2.5 stars
In Shashana Walter’s book, “Rehab” - Routes to treatment are still largely funneled through the criminal justice system and through a profit driven healthcare system that prioritizes profits over individualized patient care. Walter’s finds the pursuit of profit has overridden the duty to provide humane and effective care in too many cases.
Drugs are compelling. Drugs offer benefits for the people who use them. They quiet physical and mental pain. They offer route to community, especially in a culture that encourages the restless pursuit of pleasure but demonizes those who appear to lose control or take it too far.
Walter weaves the stories of four Americans from different corners of the nation into a single narrative of a rehab system gone very wrong: a young white man in Louisiana; a low-income Black mother in Philadelphia; a crusader against rehab abuse in California; and a physician with his own addiction who dedicated his professional life to treating others similarly afflicted. The often-chaotic lives of these substance abusers are presented with sensitivity and tact but never sentimentalized.
Most of the stories are about opiate addiction. Opiate withdrawal is horrendous. It’s like the worse flu you ever had ten times. Every muscle in your body aches. You have profuse vomiting, severe diarrhea. On top of that opiate withdrawal causes profound insomnia. So, you can’t even rest or sleep the pain away.
Walter offers more immediate prescriptions for the addiction epidemic, including the wider availability of the treatment drug Suboxone (which blunts the craving for heroin and other opioids) and rehabilitation services that not only avoid abuse but focus on the needs and goals of each individual. Walters sounded like she advocated for suboxone but was not clear on how accessible it is to everybody.

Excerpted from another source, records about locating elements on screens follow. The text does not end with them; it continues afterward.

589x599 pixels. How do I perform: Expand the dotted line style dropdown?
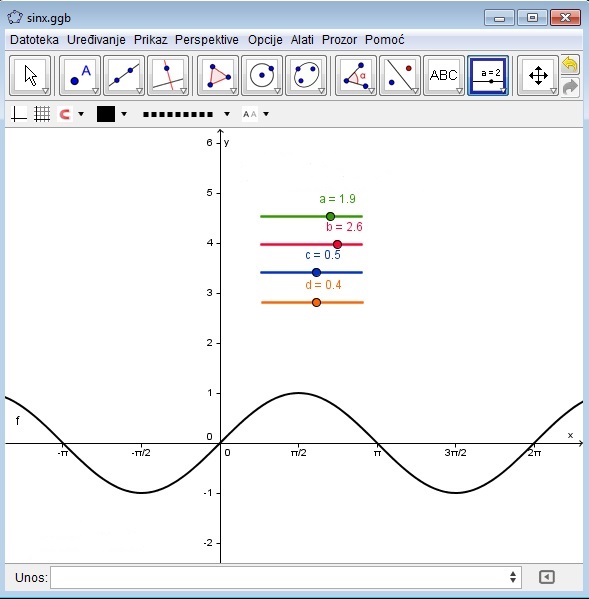[227, 114]
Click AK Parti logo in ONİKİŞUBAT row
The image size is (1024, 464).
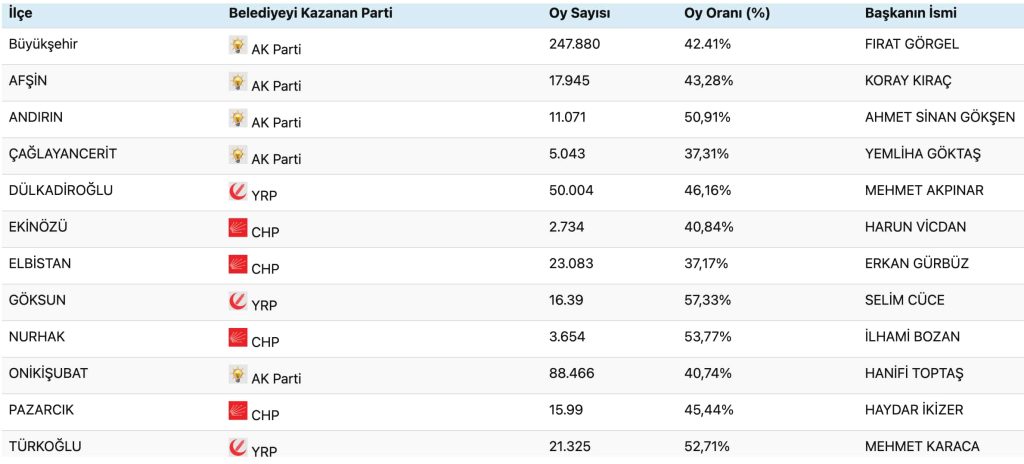tap(238, 375)
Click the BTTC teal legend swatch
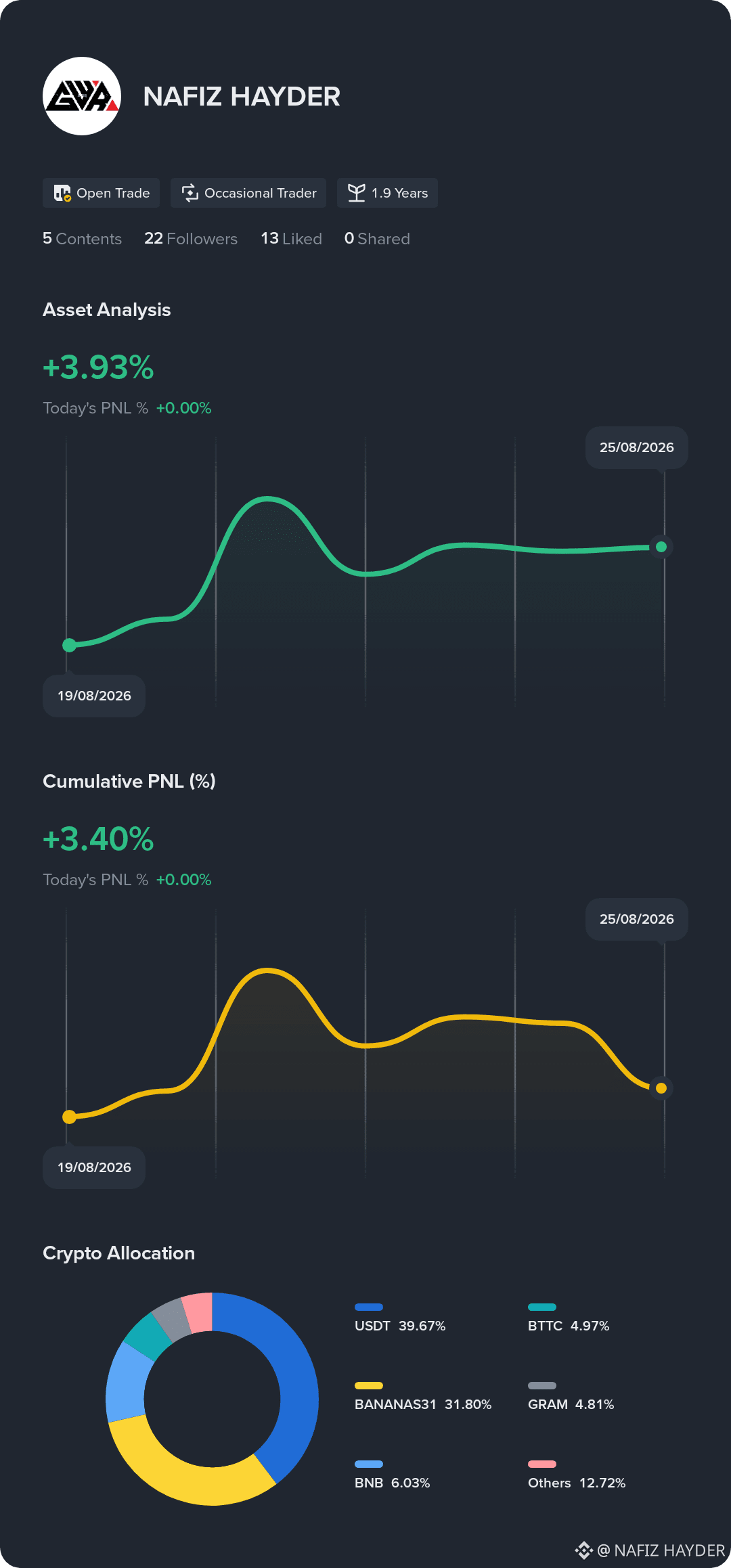 [542, 1307]
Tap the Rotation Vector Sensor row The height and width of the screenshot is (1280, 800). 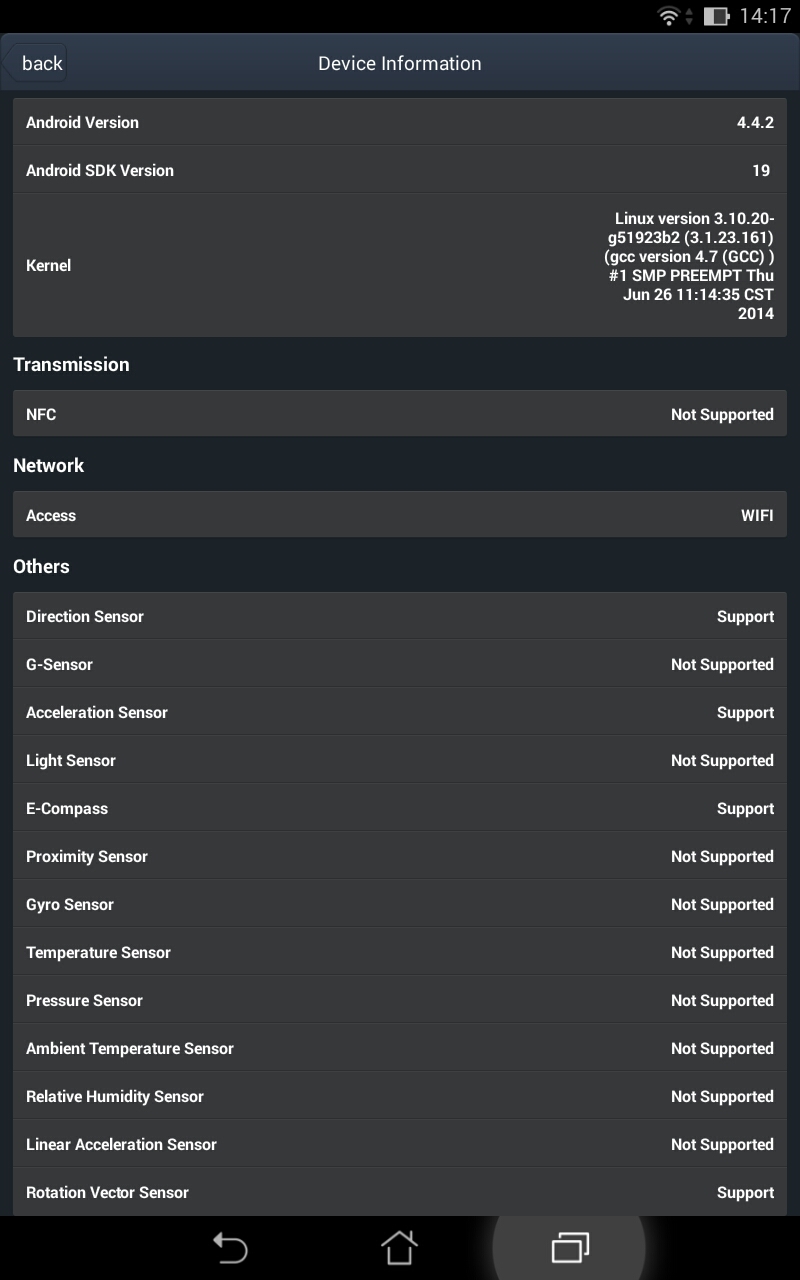[x=400, y=1192]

Research shows us that stop using drugs needs to be reinforced and rewarded with hope and better, more positive alternatives. As long as using drugs remains more compelling than not using drugs people will continue to use drugs.
“If there’s anything I’ve learned about our treatment system, it’s that it is essentially run by these twin principles of punishment and profit,” Walter’s says. “People are punished for having addictions, and then these rehab programs proliferated with the intent of making a ton of profit off them. And that’s how a lot of our systems in this country operate. Walters writes about this like it’s some big revelation.
The exploitation of patients for profit is one of the book’s common themes. Rehab programs sometimes bill thousands of dollars for unnecessary tests and services, and trap patients in a cycle of relapse and treatment, Walter writes.
I couldn’t agree more with Walters. I used to be an Addictions Counselor 15 years ago. My problem with her book is that everything she is talking about I experienced 15 years ago. So, what is new here?
Walter writes, “In reality, recovery requires continued support, which means access to food, housing, jobs and medication. Lacking any one of these can impede recovery.” The one thing she is leaving out is the person with the addiction must be motivated to be clean themselves. If they are doing it for someone else, sobriety is not realistic. The individual must want it themselves.
I think as long if we live in a for profit healthcare system, in a lot of cases addicts are going to be taken advantage of. In my experience if someone wants to be clean, they need to have outside support like a committed AA sponsor, or a therapist, sober friends and family. They need to know what triggers them to use and have action plans if a trigger comes up. They also need to have activities, because boredom is a common trigger for relapses.
Walter’s did not shed light on anything new. The four stories of the patients she wrote about lacked depth and were not that interesting to me. I agree that people who have or come from money might have more going for them in recovery vs. someone who is broke with no job. Just because someone has money does not guarantee sobriety. In my experience, less educated people are more open-minded and have no problem that there is a higher power as they talk about in AA. Many educated, secular people have a problem believing in a higher power. So, if AA/NA does not work for them, where are they going for support?
Treatment programs are especially effective when they are accessible and easy to enter, and providers listen to a person’s needs, support them in finding motivation to get better, and continue that support in the long term. Ultimately the individual has got to want it. They say in AA to accept the good and forget the rest. I think that it might be the same mentality to have when going to rehab and moving forward with ones life.